Coaching is not a talking shop; it is action and goal focused, requiring high intention and commitment by the client to move forward.  Coaching questions are key to delivering desired outcomes and changes for people. 

There really are those ‘WOW’ moments, when everything suddenly becomes clear, when decisions or actions that previously had felt overwhelming now present as much more straightforward and attainable.

It took us our first 2 sessions to establish a starting position for moving forward.  And… we moved forward carefully and cautiously at first, as Antony explains:

‘…At the first meeting Dawn had a very suspicious, angry, bitter, disempowered, disengaged, and worried, deskilled, but above all, battered, bruised and very upset middle manager on her hands.
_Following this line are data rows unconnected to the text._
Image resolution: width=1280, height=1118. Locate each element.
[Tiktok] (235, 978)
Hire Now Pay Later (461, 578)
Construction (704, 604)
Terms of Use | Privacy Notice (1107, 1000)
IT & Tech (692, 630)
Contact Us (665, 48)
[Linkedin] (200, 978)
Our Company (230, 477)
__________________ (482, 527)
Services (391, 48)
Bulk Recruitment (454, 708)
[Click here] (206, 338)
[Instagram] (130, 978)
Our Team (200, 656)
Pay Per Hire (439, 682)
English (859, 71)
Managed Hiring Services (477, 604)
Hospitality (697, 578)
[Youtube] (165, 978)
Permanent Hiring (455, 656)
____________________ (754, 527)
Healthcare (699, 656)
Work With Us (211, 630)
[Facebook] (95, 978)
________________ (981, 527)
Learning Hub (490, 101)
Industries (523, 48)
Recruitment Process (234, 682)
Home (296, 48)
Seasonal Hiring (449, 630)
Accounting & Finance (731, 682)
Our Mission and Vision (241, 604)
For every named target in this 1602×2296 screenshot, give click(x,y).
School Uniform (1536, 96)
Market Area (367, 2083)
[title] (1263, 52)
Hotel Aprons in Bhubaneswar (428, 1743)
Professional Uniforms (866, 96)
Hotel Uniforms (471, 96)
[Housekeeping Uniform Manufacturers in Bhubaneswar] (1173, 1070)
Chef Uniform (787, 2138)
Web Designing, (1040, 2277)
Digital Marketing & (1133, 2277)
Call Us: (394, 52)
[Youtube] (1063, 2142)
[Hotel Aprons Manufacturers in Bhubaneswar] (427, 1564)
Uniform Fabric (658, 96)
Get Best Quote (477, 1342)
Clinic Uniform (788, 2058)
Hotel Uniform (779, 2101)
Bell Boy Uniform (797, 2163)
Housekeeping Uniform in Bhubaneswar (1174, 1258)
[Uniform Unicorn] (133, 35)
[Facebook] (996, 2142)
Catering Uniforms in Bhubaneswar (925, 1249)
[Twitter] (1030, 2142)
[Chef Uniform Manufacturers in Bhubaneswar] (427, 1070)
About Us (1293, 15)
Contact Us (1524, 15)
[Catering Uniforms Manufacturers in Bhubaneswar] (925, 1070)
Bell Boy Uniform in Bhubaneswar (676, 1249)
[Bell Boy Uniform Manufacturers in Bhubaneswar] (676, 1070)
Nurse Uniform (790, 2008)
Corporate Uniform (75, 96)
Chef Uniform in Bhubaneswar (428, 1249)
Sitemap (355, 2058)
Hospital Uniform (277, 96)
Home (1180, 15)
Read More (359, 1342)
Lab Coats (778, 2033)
How would you work with such an individual?  This is where Dawn’s support came to the fore.

She quickly provided me with a safe space to deposit these feelings, to discuss them, analyse the issues, the problems.  When you are in this situation, you need someone to actively listen, but you also require to be challenged, probed and a range of strategies developed to find a way out through the impasse. …’.

Once we had broken through the initial barriers, we used visualisation to define goals and, over a period of 4 months, we tested a variety of management tools and resources, we used sessions to review what worked and what didn’t, we unpicked those factors blocking or hindering progress.

The sessions were structured and progressive, without frills or fluff, much to the relief of Antony, ‘…a natural sceptic who, when the term coaching was mentioned to me, thought flipping hippy, American nonsense…’!

What’s important to me, as a coach, is the realisation of people’s potential – whether relating to their personal or professional lives, or both.  A lot of people in the UK, I suspect, do not appreciate what coaching is or what it can deliver.  They do, sometimes, expect the frills and fluff and maybe, even, bells and whistles. 

My experience of facilitating and supporting changes for organisations and individuals – covering a quarter century so not insignificant – convinces me that coaching (particularly when it is combined with mentoring) needs to be understood much more than now AND delivered much more than now in order to be positioned highly as a vehicle for highest achievement and best performance.

Coaching is a skilful process, using fantastic tools and techniques, delivering top results; that is an undeniable fact!